Client support with and without full TOC
The main client library for disc ID support is libdiscid:
- submission url provided includes DiscID and TOC, to save the TOC on the server
- web service url provided also includes both, but is outdated (WS/1)
- only the disc ID can be gathered directly with the API (as of 0.5.2)
- there will be an upcoming release (0.6.0) with a "toc string API" (LIB-41)
The web service does allow lookup by disc ID and, if it doesn't match, a fuzzy lookup by TOC. The result of a match by disc ID and a fuzzy match by TOC looks completely different (see comment in LMB-36) A syntactically valid (though not existing) disc ID is always required and a match by TOC is currently always fuzzy.
- /ws/2/discid: 9 days, 683,503 requests, only 246 (0.00036 %) with toc parameter (enabling fuzzy lookup when ID is not found)
- mb2freedb: ca. 550-620 k per day (this always uses a fuzzy lookup)
So we have over 7 times more requests per freedb gateway than with discids directly. Altogether we have ca. 660 k requests per day and 88 % of these work with fuzzy lookup.
Disc IDs are only IDs, so they are not important data in themselves. The important data is in the (server) TOCs. However, the Disc IDs also aren't the problem, since the locks are in place because of the TOCs. When lookup would work directly by TOC, we would have the same issues with confused taggers (in case of pregap tracks implemented as normal tracks) or inconsistent data (in case of track times in no relation to actual TOCs).
Additionally the client structure is based on lookup by Disc ID, not by TOC directly. Removing Disc IDs will probably break lots of lookup applications (statistics not gathered as of writing though).
fuzzy disc TOC lookup vs. discid lookup
Fuzzy lookup has the problem with unrelated false positives (low precision). This and the (few) false negatives can only be solved with additional manually attached (server) TOCs or similar to filter or amend the results.
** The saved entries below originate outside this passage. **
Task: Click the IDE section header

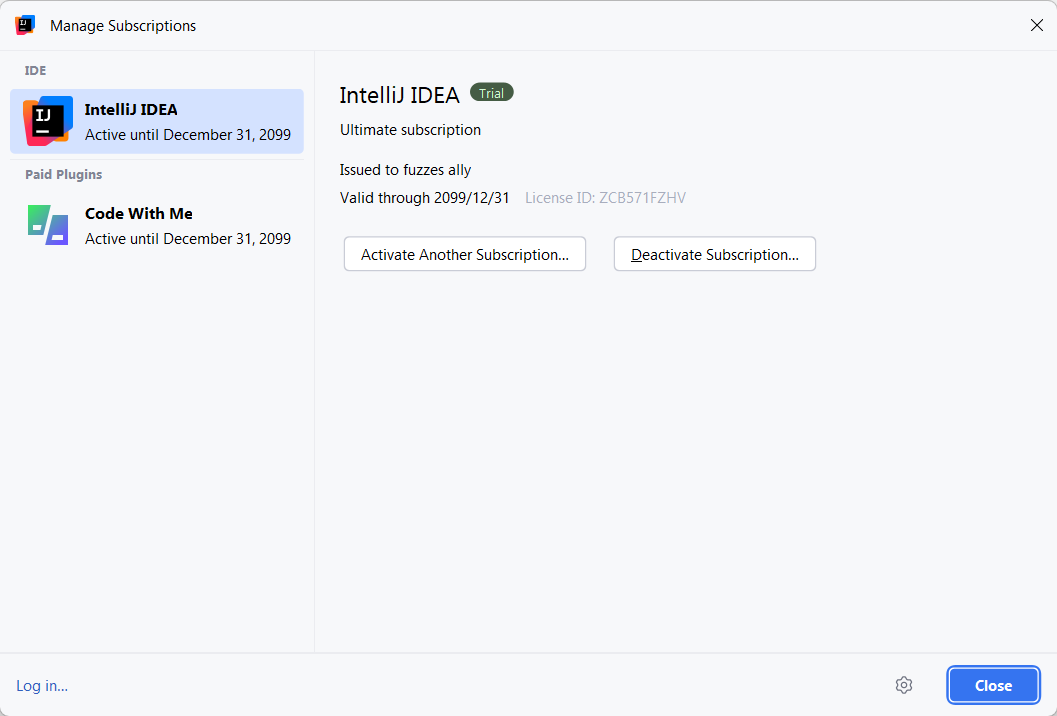Action: pyautogui.click(x=36, y=70)
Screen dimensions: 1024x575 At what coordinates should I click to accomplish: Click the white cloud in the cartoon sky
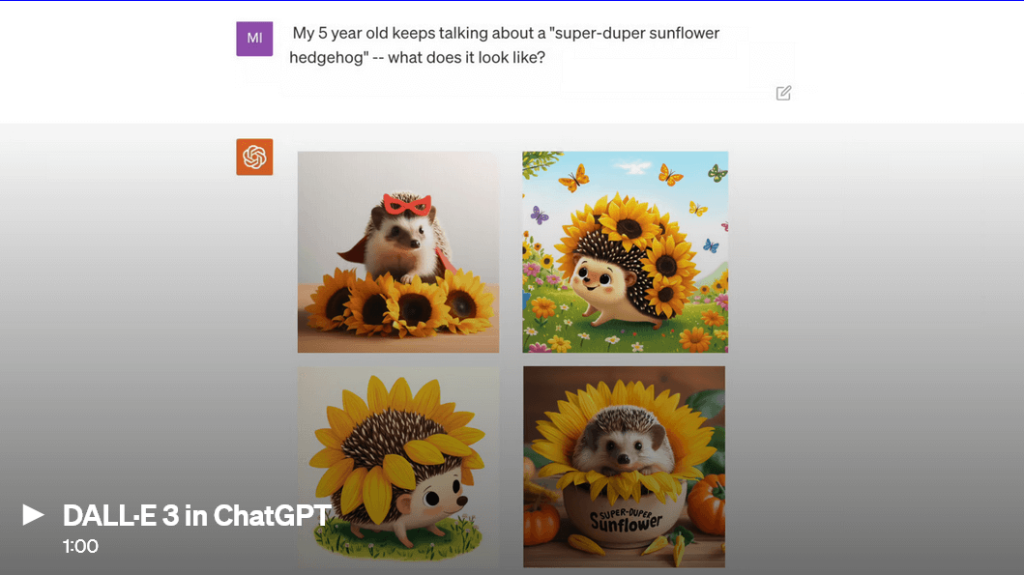[632, 168]
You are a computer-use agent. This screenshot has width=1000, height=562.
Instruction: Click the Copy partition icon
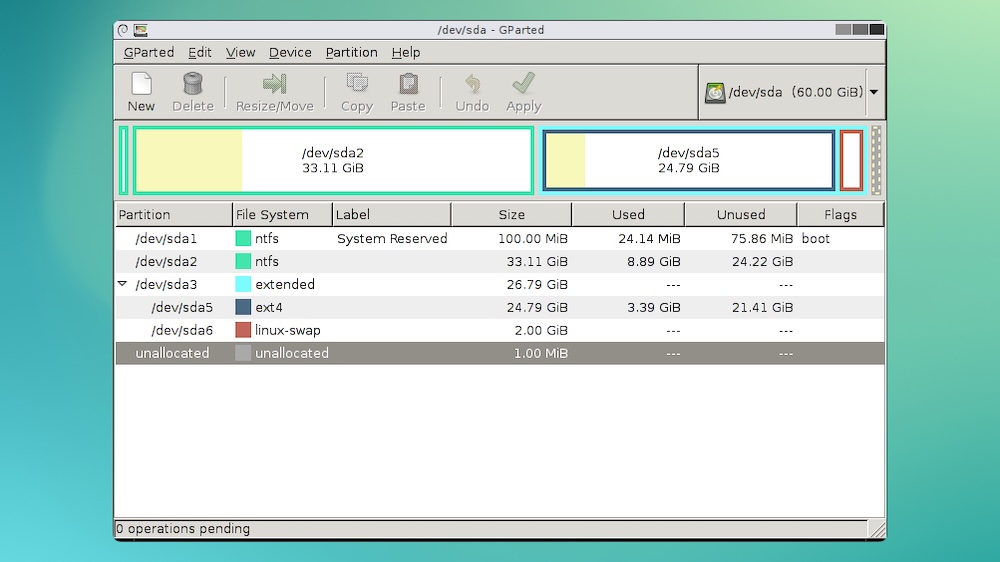356,85
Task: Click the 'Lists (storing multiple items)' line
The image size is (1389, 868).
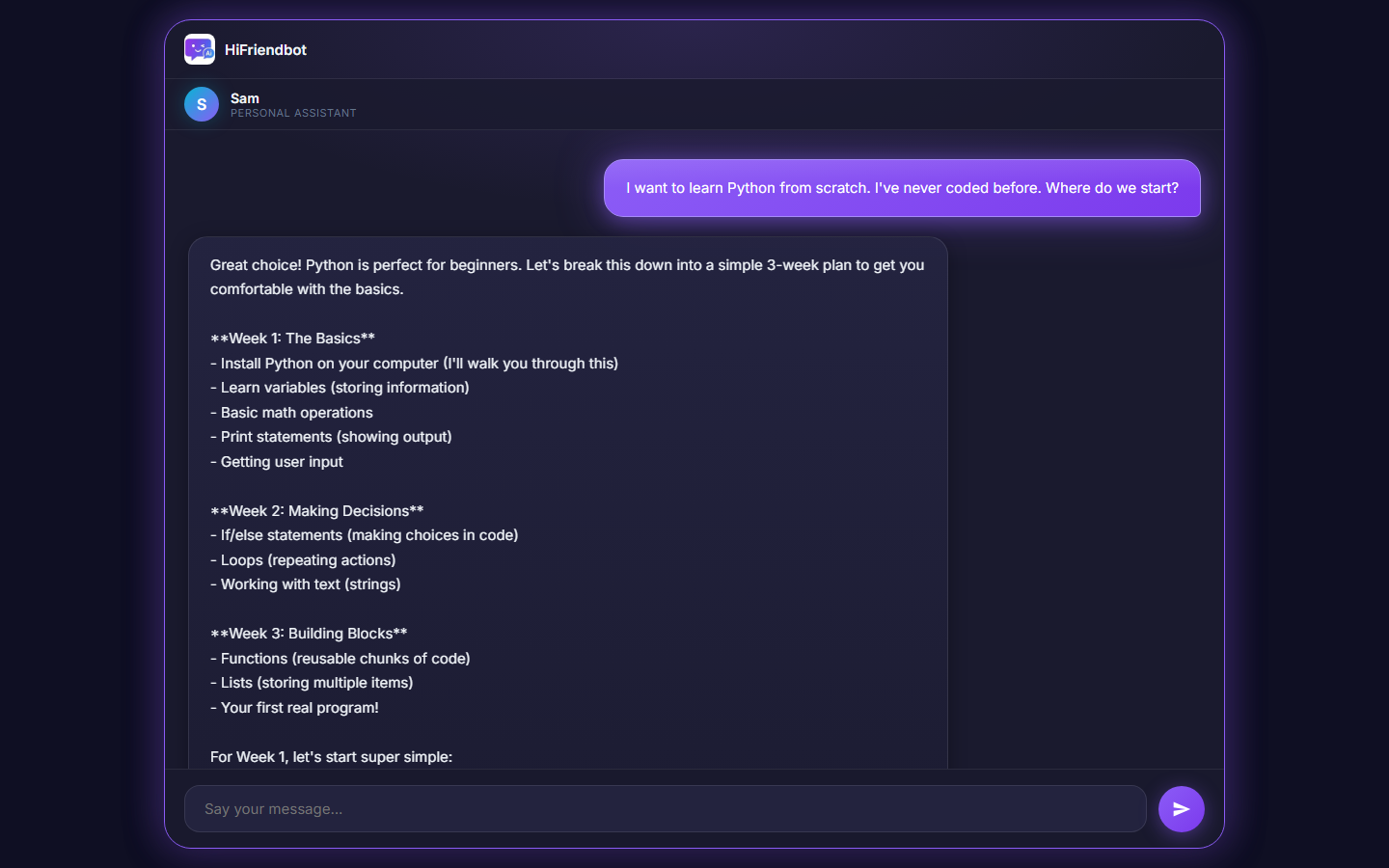Action: pos(312,683)
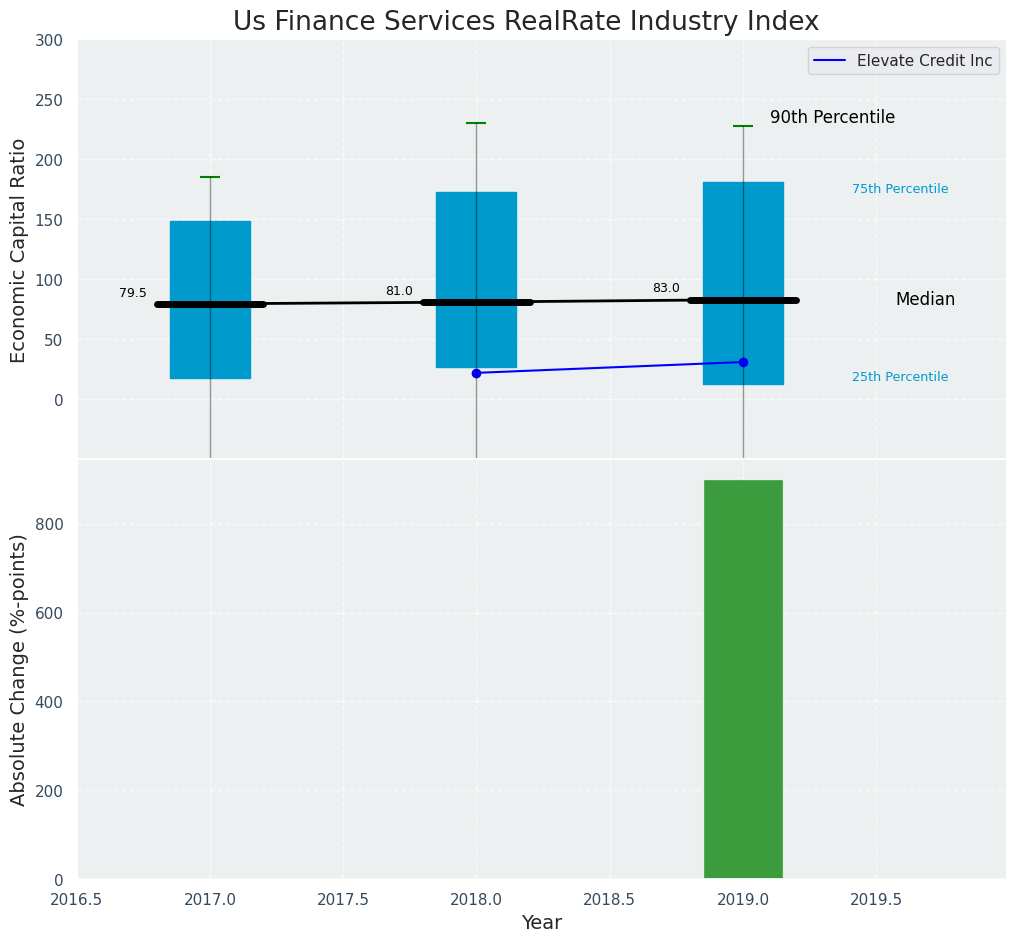Click the Economic Capital Ratio axis label
This screenshot has width=1016, height=942.
coord(18,249)
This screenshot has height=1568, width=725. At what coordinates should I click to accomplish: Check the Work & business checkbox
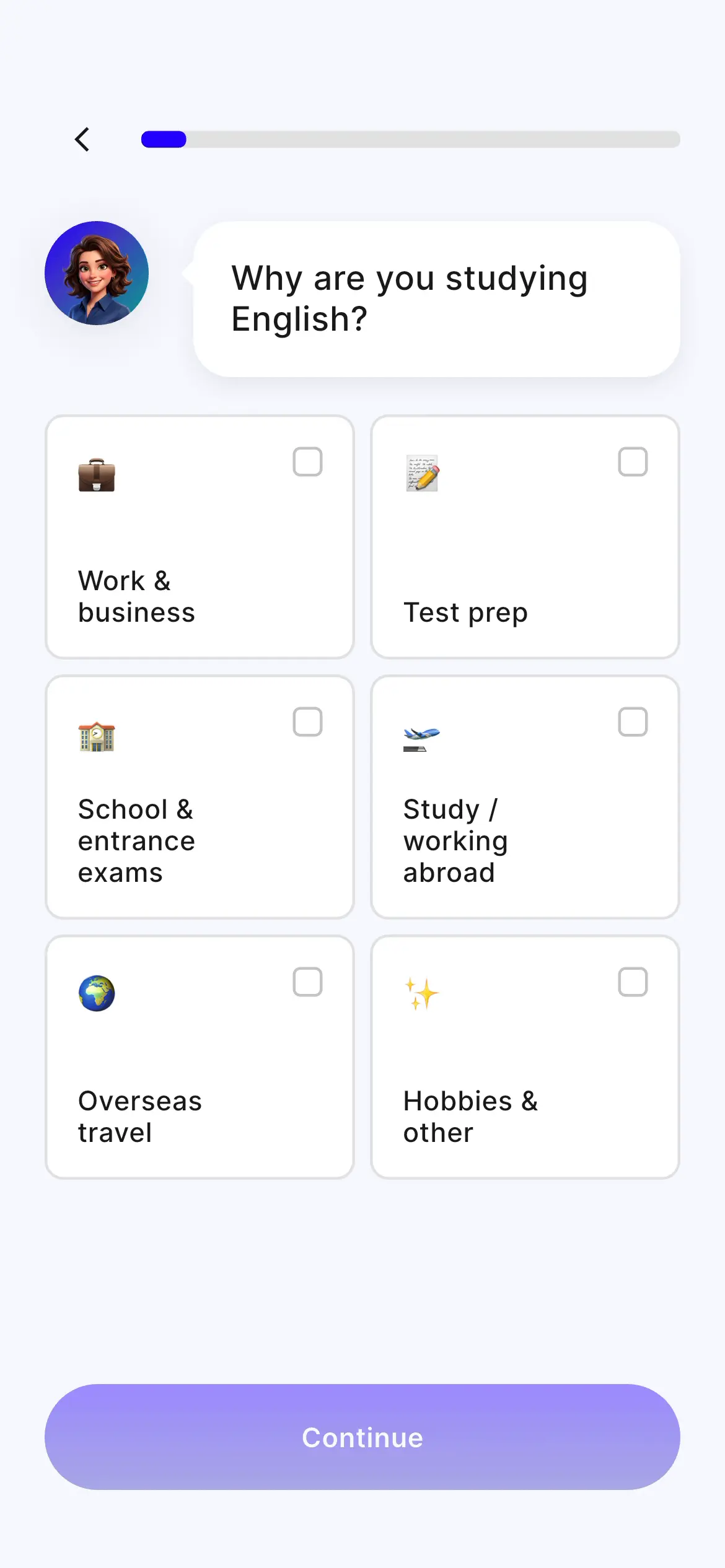point(307,462)
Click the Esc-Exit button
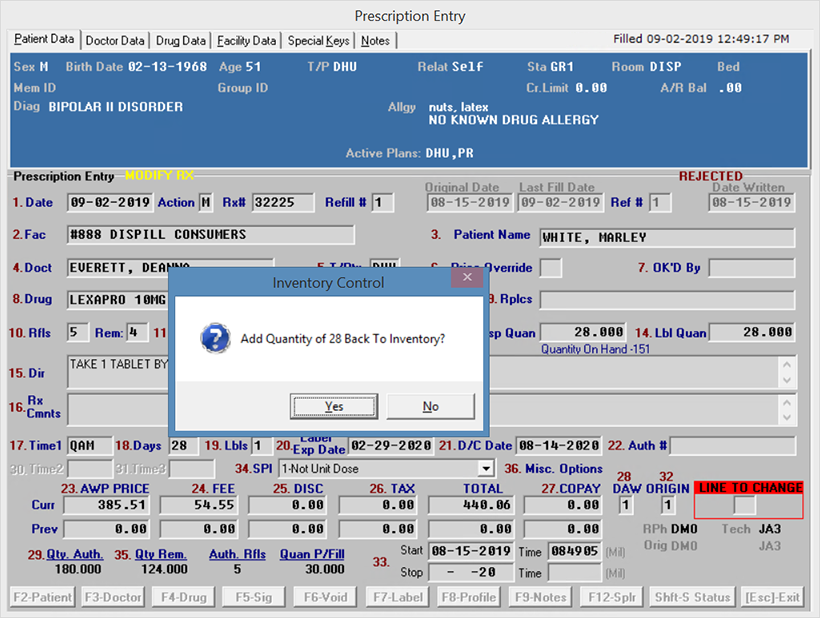 773,597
DiscID lookup does has nearly no false positives (high precision), but can miss similar releases with different cat#. DiscID lookup does have to be maintained, but all problems can (in theory) be fixed with adding/moving/removing DiscIDs/TOCs and/or making the server smarter (in cases of missing releases from the same release group).
exact disc TOC lookup
Could be used for ranking results for fuzzy TOC lookup (exact matches at the top), but is otherwise functionally equivalent of a discID lookup.